## TASK TO CARRY OUT
After locating the line that contains "Given: Expand the Loại tiền VND dropdown" in the data below, set down exactly that line and each one after it through the line that contains "Viewport: 362px width, 210px height.", and nothing more.

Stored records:
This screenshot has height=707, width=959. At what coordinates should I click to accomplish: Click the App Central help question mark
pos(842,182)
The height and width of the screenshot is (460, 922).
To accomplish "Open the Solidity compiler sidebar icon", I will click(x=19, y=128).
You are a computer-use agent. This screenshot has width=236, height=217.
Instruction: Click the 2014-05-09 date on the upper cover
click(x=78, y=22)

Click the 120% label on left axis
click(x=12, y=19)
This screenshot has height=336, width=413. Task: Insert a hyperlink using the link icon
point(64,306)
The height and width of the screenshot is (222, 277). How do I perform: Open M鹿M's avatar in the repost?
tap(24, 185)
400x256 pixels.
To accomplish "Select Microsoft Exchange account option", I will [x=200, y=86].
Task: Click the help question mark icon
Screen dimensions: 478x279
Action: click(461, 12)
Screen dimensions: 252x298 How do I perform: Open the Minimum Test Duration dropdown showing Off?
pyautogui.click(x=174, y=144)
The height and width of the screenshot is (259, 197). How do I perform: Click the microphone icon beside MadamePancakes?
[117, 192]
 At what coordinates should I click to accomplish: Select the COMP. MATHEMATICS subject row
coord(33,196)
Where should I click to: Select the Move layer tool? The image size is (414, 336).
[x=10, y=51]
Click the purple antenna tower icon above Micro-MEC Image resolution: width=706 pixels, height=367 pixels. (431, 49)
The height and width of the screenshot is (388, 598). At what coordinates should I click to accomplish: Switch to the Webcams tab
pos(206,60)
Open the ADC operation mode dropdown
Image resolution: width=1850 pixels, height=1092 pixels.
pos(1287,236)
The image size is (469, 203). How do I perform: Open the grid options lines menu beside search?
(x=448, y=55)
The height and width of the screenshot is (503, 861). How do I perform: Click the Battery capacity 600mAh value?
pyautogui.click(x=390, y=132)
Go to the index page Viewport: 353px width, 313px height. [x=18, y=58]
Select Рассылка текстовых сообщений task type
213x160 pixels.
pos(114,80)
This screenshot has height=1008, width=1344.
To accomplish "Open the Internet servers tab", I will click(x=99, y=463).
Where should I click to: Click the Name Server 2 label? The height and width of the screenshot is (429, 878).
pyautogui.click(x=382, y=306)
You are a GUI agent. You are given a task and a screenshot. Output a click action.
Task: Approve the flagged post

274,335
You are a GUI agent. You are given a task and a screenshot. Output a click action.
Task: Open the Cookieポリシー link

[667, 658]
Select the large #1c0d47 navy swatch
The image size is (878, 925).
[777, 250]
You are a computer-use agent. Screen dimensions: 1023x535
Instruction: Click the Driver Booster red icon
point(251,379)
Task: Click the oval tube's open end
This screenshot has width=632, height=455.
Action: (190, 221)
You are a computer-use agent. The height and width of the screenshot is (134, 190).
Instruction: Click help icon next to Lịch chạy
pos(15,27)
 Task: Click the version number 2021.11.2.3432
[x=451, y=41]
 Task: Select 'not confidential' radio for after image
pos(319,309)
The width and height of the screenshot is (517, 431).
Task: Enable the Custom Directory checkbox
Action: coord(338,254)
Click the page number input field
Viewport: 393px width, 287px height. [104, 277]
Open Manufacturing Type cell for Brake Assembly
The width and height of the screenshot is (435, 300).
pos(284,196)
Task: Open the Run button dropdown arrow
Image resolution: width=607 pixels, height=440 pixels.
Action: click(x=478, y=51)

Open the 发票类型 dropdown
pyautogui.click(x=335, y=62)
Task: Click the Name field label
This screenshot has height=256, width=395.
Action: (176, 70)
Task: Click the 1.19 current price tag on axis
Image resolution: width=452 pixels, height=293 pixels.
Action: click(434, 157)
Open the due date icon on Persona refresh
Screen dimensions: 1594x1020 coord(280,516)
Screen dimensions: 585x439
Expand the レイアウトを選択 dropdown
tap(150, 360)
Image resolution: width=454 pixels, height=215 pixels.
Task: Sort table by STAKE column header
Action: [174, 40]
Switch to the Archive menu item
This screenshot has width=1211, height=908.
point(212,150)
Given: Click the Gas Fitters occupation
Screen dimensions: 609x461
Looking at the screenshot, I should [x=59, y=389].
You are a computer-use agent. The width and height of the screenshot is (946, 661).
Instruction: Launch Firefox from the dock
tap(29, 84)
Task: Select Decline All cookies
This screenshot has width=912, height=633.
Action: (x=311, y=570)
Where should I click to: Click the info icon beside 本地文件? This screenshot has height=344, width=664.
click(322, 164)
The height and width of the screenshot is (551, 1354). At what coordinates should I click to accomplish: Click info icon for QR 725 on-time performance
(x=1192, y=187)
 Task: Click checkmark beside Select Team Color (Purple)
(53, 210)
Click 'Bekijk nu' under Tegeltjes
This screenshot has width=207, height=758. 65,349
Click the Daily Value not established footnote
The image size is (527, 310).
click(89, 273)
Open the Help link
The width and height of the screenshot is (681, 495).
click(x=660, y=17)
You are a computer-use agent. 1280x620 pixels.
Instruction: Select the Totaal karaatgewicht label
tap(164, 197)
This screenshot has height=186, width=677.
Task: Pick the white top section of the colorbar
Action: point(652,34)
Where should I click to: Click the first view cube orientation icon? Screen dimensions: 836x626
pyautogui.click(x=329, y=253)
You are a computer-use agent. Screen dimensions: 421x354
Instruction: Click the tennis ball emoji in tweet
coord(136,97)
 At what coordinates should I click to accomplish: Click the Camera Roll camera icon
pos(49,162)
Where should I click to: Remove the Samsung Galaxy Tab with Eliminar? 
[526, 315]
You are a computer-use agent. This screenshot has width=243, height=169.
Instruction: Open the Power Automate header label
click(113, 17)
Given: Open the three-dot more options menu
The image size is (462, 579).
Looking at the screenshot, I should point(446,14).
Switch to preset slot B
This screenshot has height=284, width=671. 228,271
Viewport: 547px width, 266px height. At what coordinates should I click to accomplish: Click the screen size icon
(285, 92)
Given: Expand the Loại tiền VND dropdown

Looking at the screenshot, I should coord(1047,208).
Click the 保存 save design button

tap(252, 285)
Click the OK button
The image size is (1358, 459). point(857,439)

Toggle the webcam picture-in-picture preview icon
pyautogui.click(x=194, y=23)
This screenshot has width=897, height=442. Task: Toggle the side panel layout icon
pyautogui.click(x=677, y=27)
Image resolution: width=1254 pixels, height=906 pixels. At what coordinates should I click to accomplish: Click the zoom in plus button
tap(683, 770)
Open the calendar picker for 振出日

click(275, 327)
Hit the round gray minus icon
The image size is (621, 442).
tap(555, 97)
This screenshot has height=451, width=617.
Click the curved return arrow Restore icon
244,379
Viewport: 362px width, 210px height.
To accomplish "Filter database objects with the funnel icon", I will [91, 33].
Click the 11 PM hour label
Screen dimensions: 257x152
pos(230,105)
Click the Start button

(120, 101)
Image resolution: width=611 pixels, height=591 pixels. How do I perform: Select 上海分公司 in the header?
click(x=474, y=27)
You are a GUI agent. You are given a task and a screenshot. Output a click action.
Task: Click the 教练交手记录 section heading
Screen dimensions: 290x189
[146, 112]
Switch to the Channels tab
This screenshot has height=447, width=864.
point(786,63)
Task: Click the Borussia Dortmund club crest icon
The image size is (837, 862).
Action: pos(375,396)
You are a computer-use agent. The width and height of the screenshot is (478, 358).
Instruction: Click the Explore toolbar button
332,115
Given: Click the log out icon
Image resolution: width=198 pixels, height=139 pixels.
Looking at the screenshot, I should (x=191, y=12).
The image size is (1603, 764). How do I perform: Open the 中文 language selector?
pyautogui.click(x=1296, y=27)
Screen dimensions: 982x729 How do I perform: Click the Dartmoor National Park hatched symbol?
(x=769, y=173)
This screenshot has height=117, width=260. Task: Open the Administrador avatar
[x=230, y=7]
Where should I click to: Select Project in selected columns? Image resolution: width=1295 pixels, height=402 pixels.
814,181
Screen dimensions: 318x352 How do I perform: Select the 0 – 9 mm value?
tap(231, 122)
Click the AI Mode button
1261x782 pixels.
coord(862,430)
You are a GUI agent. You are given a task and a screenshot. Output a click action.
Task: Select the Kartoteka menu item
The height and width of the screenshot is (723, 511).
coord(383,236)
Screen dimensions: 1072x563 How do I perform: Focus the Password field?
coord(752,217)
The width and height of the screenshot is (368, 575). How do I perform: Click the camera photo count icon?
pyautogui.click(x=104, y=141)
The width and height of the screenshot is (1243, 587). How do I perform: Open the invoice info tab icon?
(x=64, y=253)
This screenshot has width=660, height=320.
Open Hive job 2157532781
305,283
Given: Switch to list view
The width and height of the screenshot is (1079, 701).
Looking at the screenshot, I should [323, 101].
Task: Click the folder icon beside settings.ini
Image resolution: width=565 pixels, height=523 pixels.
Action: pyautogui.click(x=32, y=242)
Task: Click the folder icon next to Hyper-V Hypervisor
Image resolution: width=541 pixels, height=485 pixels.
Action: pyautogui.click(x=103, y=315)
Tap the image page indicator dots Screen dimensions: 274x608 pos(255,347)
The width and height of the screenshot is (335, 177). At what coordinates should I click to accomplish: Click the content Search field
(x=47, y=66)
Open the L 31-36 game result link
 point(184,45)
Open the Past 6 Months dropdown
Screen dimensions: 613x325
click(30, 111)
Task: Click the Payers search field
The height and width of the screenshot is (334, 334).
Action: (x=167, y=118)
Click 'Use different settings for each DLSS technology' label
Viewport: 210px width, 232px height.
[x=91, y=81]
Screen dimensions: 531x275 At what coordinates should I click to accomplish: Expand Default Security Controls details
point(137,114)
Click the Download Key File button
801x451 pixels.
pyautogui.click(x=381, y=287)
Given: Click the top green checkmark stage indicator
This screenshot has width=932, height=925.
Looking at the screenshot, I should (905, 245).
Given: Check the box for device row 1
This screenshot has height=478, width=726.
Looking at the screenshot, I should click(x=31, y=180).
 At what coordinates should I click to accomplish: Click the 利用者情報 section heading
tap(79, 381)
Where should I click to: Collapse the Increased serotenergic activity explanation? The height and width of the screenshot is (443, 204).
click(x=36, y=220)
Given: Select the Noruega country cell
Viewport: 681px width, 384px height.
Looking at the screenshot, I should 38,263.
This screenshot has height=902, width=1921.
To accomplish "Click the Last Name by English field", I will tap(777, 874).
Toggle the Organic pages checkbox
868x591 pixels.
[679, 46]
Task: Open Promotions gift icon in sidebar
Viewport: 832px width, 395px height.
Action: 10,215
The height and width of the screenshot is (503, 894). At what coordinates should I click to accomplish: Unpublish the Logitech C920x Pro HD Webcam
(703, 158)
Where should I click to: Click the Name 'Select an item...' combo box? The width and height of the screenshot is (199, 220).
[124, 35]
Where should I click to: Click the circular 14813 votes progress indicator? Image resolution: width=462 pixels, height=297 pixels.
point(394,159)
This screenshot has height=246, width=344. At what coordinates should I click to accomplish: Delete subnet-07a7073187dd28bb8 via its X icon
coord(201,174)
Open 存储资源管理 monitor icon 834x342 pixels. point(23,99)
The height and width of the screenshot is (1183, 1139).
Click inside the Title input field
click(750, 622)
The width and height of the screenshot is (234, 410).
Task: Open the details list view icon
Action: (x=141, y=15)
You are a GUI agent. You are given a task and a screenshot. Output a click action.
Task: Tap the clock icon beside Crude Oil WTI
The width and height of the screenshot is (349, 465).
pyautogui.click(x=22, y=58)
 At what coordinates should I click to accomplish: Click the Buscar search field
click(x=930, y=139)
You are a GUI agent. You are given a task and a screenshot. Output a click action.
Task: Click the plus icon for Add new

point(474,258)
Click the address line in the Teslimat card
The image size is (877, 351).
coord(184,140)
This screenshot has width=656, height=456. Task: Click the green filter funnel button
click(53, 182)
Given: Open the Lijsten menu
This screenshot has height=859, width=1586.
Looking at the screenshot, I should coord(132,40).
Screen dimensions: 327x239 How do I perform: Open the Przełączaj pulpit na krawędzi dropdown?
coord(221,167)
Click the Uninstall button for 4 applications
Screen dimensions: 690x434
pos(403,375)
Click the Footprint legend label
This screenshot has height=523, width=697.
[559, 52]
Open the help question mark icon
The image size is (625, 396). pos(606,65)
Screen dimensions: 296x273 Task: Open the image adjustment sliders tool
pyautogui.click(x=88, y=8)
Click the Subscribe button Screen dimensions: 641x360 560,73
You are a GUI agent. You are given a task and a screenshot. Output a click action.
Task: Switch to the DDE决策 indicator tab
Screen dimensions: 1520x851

## WRITTEN RESPONSE
Given: Expand the Loại tiền VND dropdown

Looking at the screenshot, I should coord(1047,208).
Click the 保存 save design button

tap(252, 285)
Click the OK button
The image size is (1358, 459). point(857,439)

Toggle the webcam picture-in-picture preview icon
pyautogui.click(x=194, y=23)
This screenshot has width=897, height=442. Task: Toggle the side panel layout icon
pyautogui.click(x=677, y=27)
Image resolution: width=1254 pixels, height=906 pixels. At what coordinates should I click to accomplish: Click the zoom in plus button
tap(683, 770)
Open the calendar picker for 振出日

click(275, 327)
Hit the round gray minus icon
The image size is (621, 442).
tap(555, 97)
This screenshot has height=451, width=617.
Click the curved return arrow Restore icon
244,379
Viewport: 362px width, 210px height.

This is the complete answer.